In unserem heutigen Update Whistleblowing soll es um die Themen konzerninterne Meldestelle und Beweislastumkehr gehen.

1. Der Streit um die konzerninterne Meldestelle

Wie Sie durch unsere bisherigen Newsletter wissen, wird kontrovers über die Möglichkeit einer konzernweiten Meldestelle diskutiert.
Was konzernweite Meldestellen anbelangt, sind die EU-Kommission und der deutsche Gesetzgeber nämlich unterschiedlicher Meinung:
Die EU-Kommission hält eine konzernweite Meldestelle für unzulässig – nach dem deutschen Gesetzgeber reicht eine zentrale Meldestelle im Konzern aus.

Worum geht es genau in dem Streit?

Sowohl nach EU- als auch deutschem Recht haben Unternehmen aller Größenordnungen die Möglichkeit, einen Dritten (externe Plattformbetreiber, externe Anwälte, Berater etc.) mit dem Betrieb einer Meldestelle zu beauftragen.
Und hier setzt der deutsche Gesetzgeber an. Er argumentiert in der Gesetzesbegründung zum Hinweisgeberschutzgesetz, dass auch selbstständige Unternehmen innerhalb eines Konzerns „Dritter“ sein können.
Die EU-Kommission ist dagegen der Meinung, dass konzernangehörige Unternehmen gerade keine „Dritten“ sind.

Ein weiterer Konflikt liegt darin, was dieser „Dritter“ darf. Auch hier gehen die Ansichten von EU-Kommission und deutschem Gesetzgeber auseinander.
Die EU-Kommission ist der Ansicht, dass bei der Beauftragung von Dritten die Aufgaben klar aufgeteilt werden müssen: Der externe Dritte darf nur die Meldungen entgegennehmen und deren Eingang bestätigen. Die Weiterbearbeitung der Beschwerden und die Kommunikation mit dem Hinweisgeber sind dagegen Aufgabe des jeweiligen Unternehmens.
Der deutsche Gesetzgeber versteht die Kompetenzen des Dritten weiter und gestattet dem Dritten auch, Ermittlungen vorzunehmen. Die Verantwortlichkeit, ggfs. erforderliche Maßnahmen zu ergreifen und Verstöße zu verfolgen, bleibt aber in jedem Fall (also auch nach der deutschen Sichtweise) bei dem betroffenen Tochterunternehmen.

━━━━

• AUFGABE: Schreibe den Textauszug über den Streit um die konzernweite Meldestelle für Hinweisgeber im Anschluss an seinen letzten Satz weiter.

• BEREITGESTELLTE DATEN:

━━━━

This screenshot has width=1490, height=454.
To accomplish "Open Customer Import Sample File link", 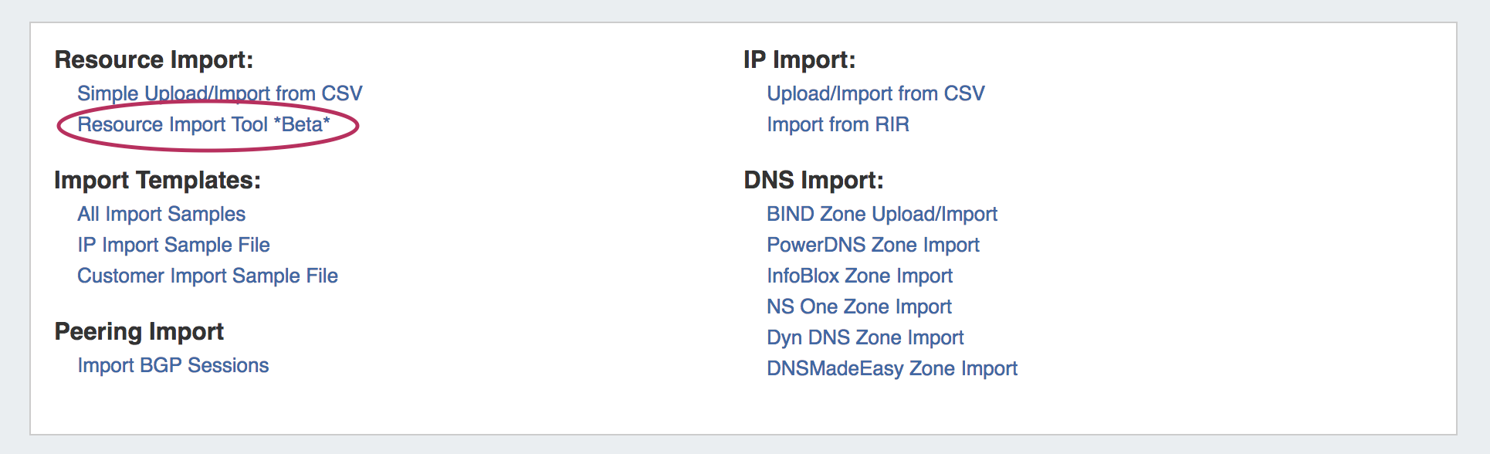I will point(208,276).
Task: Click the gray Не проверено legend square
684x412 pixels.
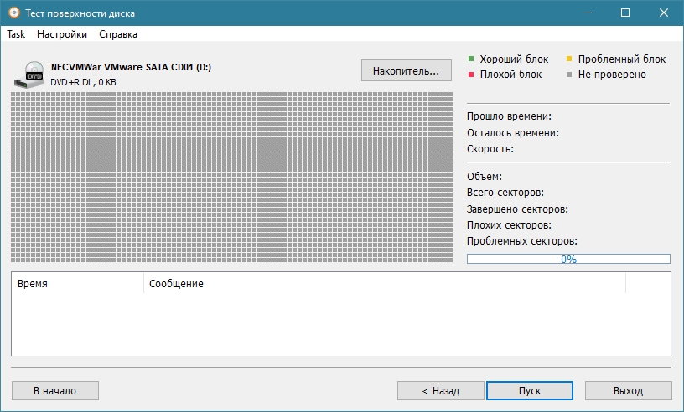Action: click(x=569, y=75)
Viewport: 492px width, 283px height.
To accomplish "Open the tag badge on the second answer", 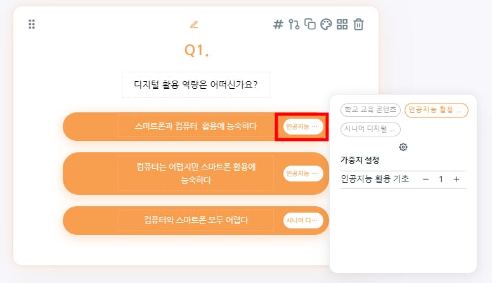I will (303, 173).
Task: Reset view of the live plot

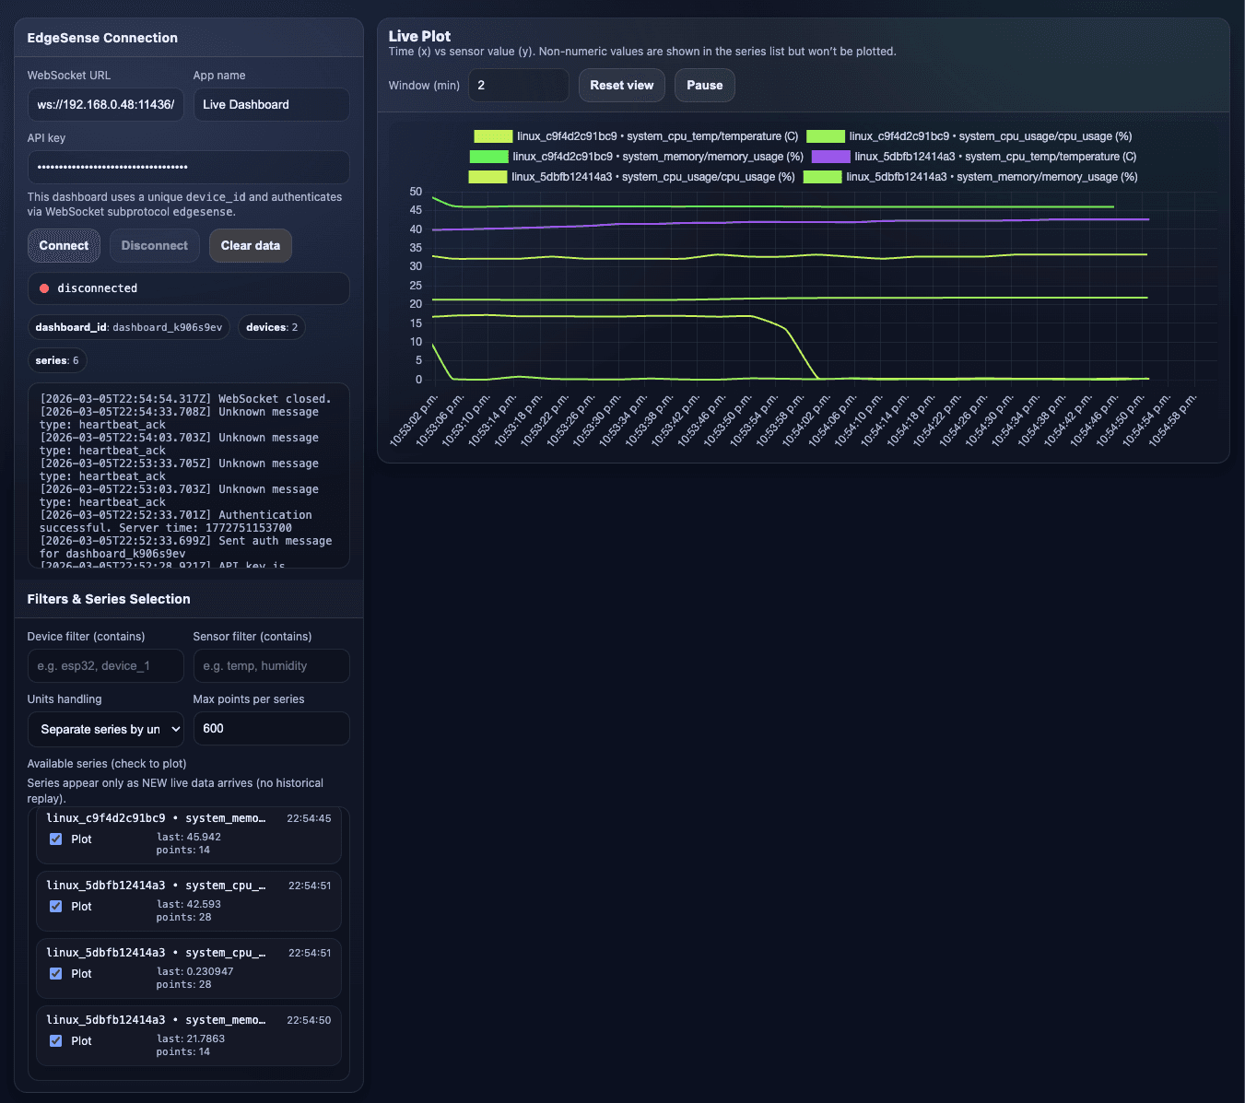Action: (621, 86)
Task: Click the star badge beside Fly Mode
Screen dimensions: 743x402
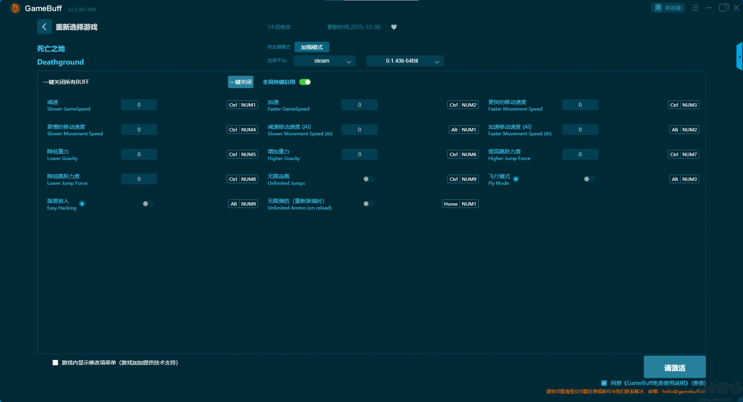Action: [x=516, y=179]
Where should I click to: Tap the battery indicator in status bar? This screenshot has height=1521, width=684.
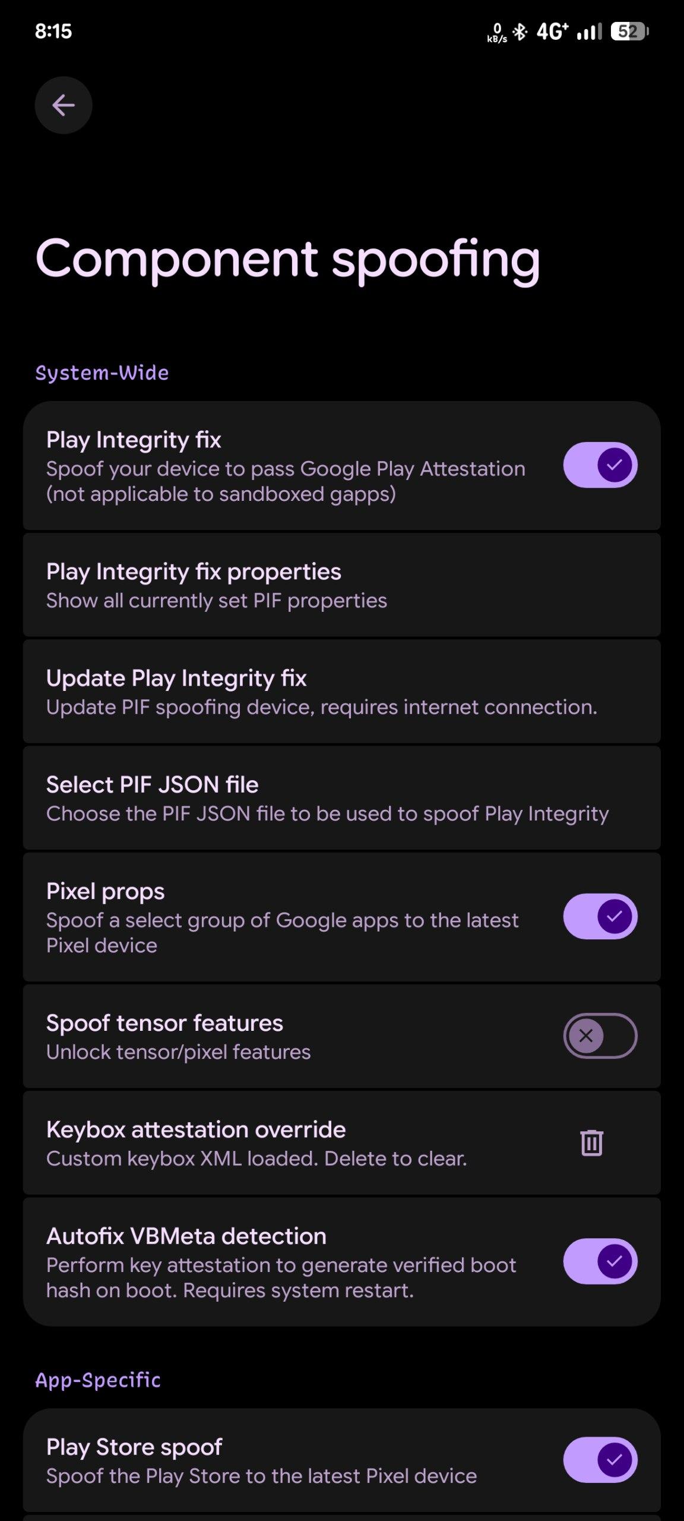(629, 31)
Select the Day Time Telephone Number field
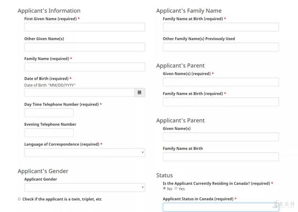This screenshot has height=212, width=298. 49,113
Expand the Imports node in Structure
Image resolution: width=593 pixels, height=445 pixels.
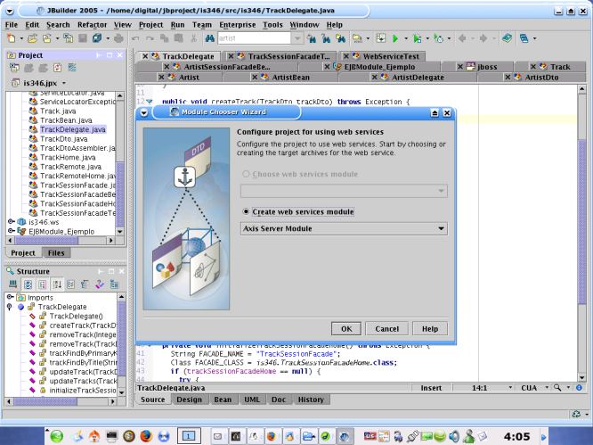[x=10, y=298]
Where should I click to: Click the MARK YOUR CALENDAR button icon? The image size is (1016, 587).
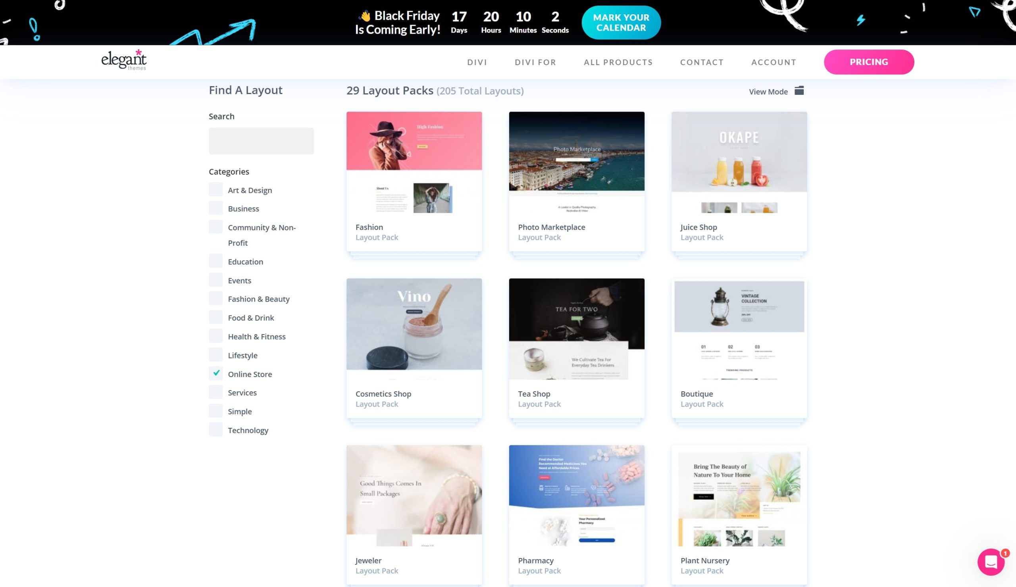coord(620,22)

━━━━

• LÖSUNG:
Allerdings gibt es auch nach Meinung der EU-Kommission Möglichkeiten, konzernweite Meldestellen in den Prozess einzubinden. Dies gilt insbesondere, aber nicht nur, für mittelgroße Konzerne und Unternehmen, die in der Regel 50 bis 249 Beschäftigte haben.

Die folgende Übersicht soll vereinfacht zeigen, welche Aufgaben auch nach EU-Recht wer übernehmen kann, unabhängig davon, ob es sich um ein mittelgroßes oder großes Konzernunternehmen handelt.

  mittelgroße Unternehmen (50-249 Beschäftigte) Große Unternehmen (≥ 250 Beschäftigte)
Entgegennahme der Meldung inklusive Eingangsbestätigung
  • Unternehmen selbst
  • Gemeinsame Meldestelle
    (für Konzernunternehmen bis 249 Beschäftigte)
  • Konzernweite Meldestelle
    nur, wenn Hinweisgeber damit einverstanden ist
  • Externer Dritter
  • Unternehmen selbst
  • Konzernweite Meldestelle
    nur, wenn Hinweisgeber damit einverstanden ist
  • Externer Dritter
Ermittlungen
  • Unternehmen selbst
  • Gemeinsame Meldestelle
    (für Konzernunternehmen bis 249 Beschäftigte)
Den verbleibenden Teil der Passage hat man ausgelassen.